═════ Reading text
A search and rescue team entered the residence from the rear porch into the kitchen, where they found the male resident on the floor, showing no signs of life. Fire suppression crews entering from the front subsequently found the female in a doorway between a front living area in the kitchen.

After knocking down most of the fire on the first floor, crews pulled handlines to the second floor and were able to extinguish fire there with relative ease, but had initial difficulty gaining access to the attic area, where heavy fire was quickly spreading. Crews were able to gain access and knock down the fire after pulling second floor ceilings, with assistance from exterior crews, who opened up multiple areas at the front of the residence.

Initial overhaul efforts were kept to a minimum until the coroner arrived to take disposition of the occupants.

Fire department reports indicated that initial water supply from hydrants was delayed because the nearest fire hydrant was frozen, but crews were able to use engine water and tankers without any delay in fire attack.

Investigators determined that the fire began when a propane space heater ignited plywood wall covering on the first floor of the residence. Reports indicated that the house was not equipped with smoke alarms.

The house was a wood-frame construction, with a ground floor area of 500 square feet (46 square meters).

The house, valued at $95,000, and its contents, valued at $20,000, were a total loss.

House explosion kills one, injures four

A 12-year-old girl was killed in an early-morning house explosion believed to be caused by a gas leak, and four other family members were injured but survived the blast.

Firefighters were dispatched at 6:30 a.m. by a report of a structure fire. On arrival, they found a single-family home with major structural damage, but no fire. Firefighters extracted five occupants from the remains of the home.

Reports indicated that the 12-year-old girl was found unresponsive and received CPR at the scene before being rushed to the hospital, where she was pronounced dead. The remaining occupants were transported to the hospital for treatment of blunt force and burn injuries.

Fire department investigators were advised by the incident commander that the structure was unsafe for entry. The investigators reported that the majority of the damage was located at a front corner of the structure, where a brick exterior had been blown off and an adjoining wall blown out. The roof on the same side was also damaged and had collapsed. Portions of wall had also been blown out on the opposite side of the house.
══════════
◆ Problem details ◆
Please answer these questions about the fire reports:
1. What ignited the plywood wall covering on the first floor?
2. Why was the initial water supply from hydrants delayed?
3. At what time were firefighters dispatched to the house explosion?
Nothing in the lines that come after this text is needed for the work.
═════ Collected data
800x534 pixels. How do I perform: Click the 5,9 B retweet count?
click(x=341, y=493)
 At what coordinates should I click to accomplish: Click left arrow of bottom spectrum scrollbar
══════════
◆ Solution to this problem ◆
1. A propane space heater.
2. The nearest fire hydrant was frozen.
3. 6:30 a.m.